How Open Interest Works
When two parties enter a new derivatives contract (e.g., one buys and the other sells), open interest increases by one. When they close that contract (either by selling it or settling it), open interest decreases by one. If one party transfers a contract to another without closing it, open interest remains unchanged.
- Traders analyze changes in open interest to interpret market behavior:
- Rising open interest with rising prices may signal a strong uptrend.
- Declining open interest might indicate waning momentum or trend exhaustion.
Examples of Open Interest
- If 1,000 contracts of crude oil futures are opened and not yet closed, the open interest is 1,000.
- A trader notices that open interest is increasing alongside volume on a call option—indicating strong bullish sentiment.
- If open interest drops sharply, it might suggest traders are closing out positions, possibly ahead of news or market uncertainty.
Benefits of Open Interest
- Market Sentiment Gauge: Helps identify the strength or weakness of a trend.

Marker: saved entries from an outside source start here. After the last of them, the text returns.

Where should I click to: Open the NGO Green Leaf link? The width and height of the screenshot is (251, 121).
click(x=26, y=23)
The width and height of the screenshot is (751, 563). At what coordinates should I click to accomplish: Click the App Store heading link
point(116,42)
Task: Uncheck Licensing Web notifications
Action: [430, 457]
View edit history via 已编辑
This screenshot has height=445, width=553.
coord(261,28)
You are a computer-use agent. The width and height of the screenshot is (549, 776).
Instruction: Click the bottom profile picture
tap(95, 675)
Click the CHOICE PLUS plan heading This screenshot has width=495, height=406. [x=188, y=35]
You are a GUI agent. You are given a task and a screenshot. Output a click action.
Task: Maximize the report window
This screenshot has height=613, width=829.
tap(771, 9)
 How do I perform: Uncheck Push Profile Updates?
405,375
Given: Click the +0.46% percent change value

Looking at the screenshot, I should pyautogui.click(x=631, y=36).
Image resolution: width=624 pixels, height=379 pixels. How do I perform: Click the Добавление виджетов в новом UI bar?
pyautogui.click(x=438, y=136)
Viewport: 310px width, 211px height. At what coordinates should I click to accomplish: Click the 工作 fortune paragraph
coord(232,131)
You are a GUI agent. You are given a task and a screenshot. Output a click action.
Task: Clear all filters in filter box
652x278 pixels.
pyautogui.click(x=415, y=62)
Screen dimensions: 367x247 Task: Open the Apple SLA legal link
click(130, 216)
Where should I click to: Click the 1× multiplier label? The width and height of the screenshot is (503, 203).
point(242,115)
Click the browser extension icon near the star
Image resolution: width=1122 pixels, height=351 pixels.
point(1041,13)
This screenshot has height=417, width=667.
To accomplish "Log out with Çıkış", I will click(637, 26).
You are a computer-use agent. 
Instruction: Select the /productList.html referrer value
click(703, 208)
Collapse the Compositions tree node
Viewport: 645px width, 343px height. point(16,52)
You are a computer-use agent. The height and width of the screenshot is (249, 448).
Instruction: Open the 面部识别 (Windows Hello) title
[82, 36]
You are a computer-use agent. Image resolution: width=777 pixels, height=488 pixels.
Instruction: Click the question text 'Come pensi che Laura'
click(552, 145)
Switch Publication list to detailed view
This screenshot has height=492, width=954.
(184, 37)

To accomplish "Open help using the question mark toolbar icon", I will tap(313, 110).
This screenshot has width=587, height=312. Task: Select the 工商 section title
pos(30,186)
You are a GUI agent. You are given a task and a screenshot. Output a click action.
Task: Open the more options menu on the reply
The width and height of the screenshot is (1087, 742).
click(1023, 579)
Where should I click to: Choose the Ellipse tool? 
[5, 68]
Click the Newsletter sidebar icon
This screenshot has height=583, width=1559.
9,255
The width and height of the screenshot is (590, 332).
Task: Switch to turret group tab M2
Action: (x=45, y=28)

- Liquidity Indicator: Higher open interest generally means better liquidity and tighter spreads.
- Confirmation Tool: Validates price movements when combined with volume analysis.
- Insight into Activity: Shows how much money is flowing into a particular contract.
Costs and Limitations
- Not Always Clear: Rising open interest doesn't always confirm a bullish or bearish bias without context.
- Can Lag: Sometimes reacts slower than price or volume changes.
- Only for Derivatives: Doesn't apply to spot markets like direct stock or forex trading.
- Needs Complementary Data: Best used with price action, volume, and trend analysis.
Who Uses Open Interest?
Open interest is used by options and futures traders, technical analysts, and institutional investors to assess market depth and trading activity. It’s especially useful in strategy development for derivatives trading, trend confirmation, and volatility forecasting.